Bet on it: Gov. Lamont and Mohegan Sun reach deal on sports betting, Foxwoods nears agreement
Gov. Ned Lamont and Mohegan Sun have finally reached a deal on sports betting in Connecticut after years - and Foxwoods may be close behind.
While sports betting has brought millions to states like New Jersey, Connecticut has sat on the bench - sidelined because the state and its two casinos couldn't reach a deal.
At a hearing Tuesday, Lamont's team dropped a bombshell - they have a deal.
Foxwoods and Mohegan Sun casinos will be able to offer sports betting. The Connecticut Lottery could also open 15 retail sites, including two new venues in Bridgeport and Hartford.
The state's cut is almost 14% for sports wagers and 20% for online games. Sports betting could start as early as this summer pending federal approval.
Mohegan Sun has already agreed to the terms. Foxwoods is still haggling over the state's cut of revenues, but both sides say they're "inches" away.

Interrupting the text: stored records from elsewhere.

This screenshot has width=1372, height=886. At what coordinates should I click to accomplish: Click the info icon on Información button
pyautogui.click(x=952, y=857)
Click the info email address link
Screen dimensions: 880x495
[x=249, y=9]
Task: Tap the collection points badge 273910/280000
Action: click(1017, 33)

Mashantucket Pequot Tribal Chair Rodney Butler says in a statement, "After months of closed-door negotiations, it's offensive that Governor Lamont would announce an agreement with only one of the two Tribal Nations that have been a party to the negotiations, despite full knowledge that both sovereign Nations are needed to implement any agreement. We have participated in these discussions in good faith and consider today’s events extremely disrespectful in terms of process and substance. Now that the Governor Lamont has laid bare the confidential terms of our negotiations, you can see the significant and substantial concessions made by both Tribes. Just permitting Lottery to participate in full sports betting, absent tax or revenue share, is a major allowance. We have one remaining point of contention that is easily resolved if some sense of mutual respect is afforded for the specific needs of our tribal community. We remain open to discussions and hope this is resolved quickly for the benefit of the entire state of Connecticut.”
There's also something for off-track betting sites like Bobby V's in Stamford. They could sub-license sports betting from the lottery.
Sportech, the company that runs off-track betting in Connecticut, released a statement saying: "One year ago, Governor Lamont stated he would seek a fair resolution regarding gaming expansion involving existing gaming operators that 'must be designed to avoid and withstand endless legal challenges.' Regretfully, the Governor’s announcement this afternoon, that principally excludes Sportech from expanded gaming, leaves us with little option but to pursue legal recourse on behalf of our 400 Connecticut employees."
State lawmakers also have to agree to the deal.